Proprio in questo senso mi sembra si possa leggere la pronunzia della Procura della Repubblica di Roma, giunta qualche giorno prima l’epilogo della vicenda Welby, favorevole all’accoglimento del ricorso di Welby nella parte che chiedeva l’interruzione delle cure, il trattamento terapeutico non voluto, ma che rigettava la possibilità di ordinare ai medici di non ripristinare la terapia, «poiché trattasi di una scelta discrezionale affidata al medico, anche se di una scelta discrezionale tecnicamente vincolata in merito all’utilità e alla necessità di ripristinare in un momento successivo la terapia». Mi sembra che in quel dispositivo si affermasse di fatto che l’esercizio della pietà fosse indecidibile dalla norma, ma decidibile solo da un dialogo umano al letto di chi soffre. Credo difficile pensare che la pietà che si risolva a «staccare la spina», possa, non richiesta, volersi di nuovo volgersi al suo contrario, alla ricerca di un osceno casus belli politico-giuridico.

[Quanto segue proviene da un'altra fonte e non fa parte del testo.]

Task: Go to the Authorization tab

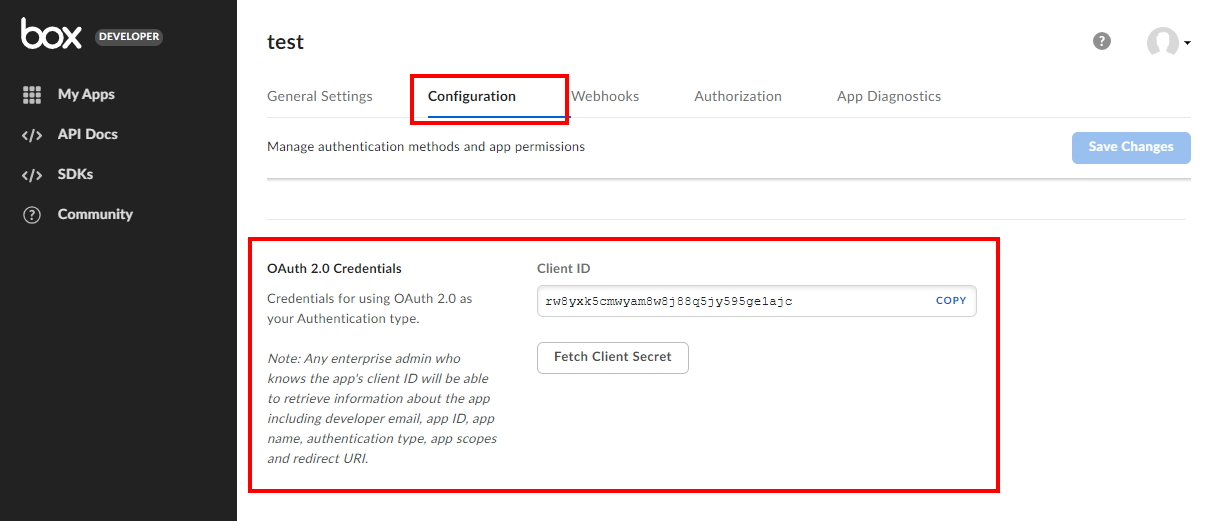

Ci fu un caso alcuni anni fa, nel 1998, dove fu proprio la legge a doversi mettere sotto tutela della pietà, per venir fuori da una tragica tensione morale. Un insegnante di Monza, Elio Forzatti, staccò i tubi che tenevano in vita la moglie in coma irreversibile. I giudici di primo grado, sul presupposto che non fosse provato il consenso della defunta, condannarono Forzatti per omicidio volontario, mitigando la pena con una seminfermità mentale che nessuno aveva chiesto né verificato. La condanna fu di sei anni e sei mesi. In appello, il collegio trovò insopportabile sul piano morale la decisione, ed andò fino in fondo nel contraddire con la pietà la giurisprudenza. Forzatti fu assolto perché si motivò che non era appieno provato che il decesso della moglie fosse stato causato dal distacco del tubo. I giudici evidentemente ricordarono che l’amore era venuto a compiere la legge, non ad abolirla. Non ci sarà legge sull’etica di fine vita che potrà evitarsi di tener a mente per la ragione giuridica la pietra d’inciampo di questo precetto, che potrà credere di riuscire a governare fino in fondo nella previsione normativa il battito del cuore della pietà, né deve proporsi di farlo.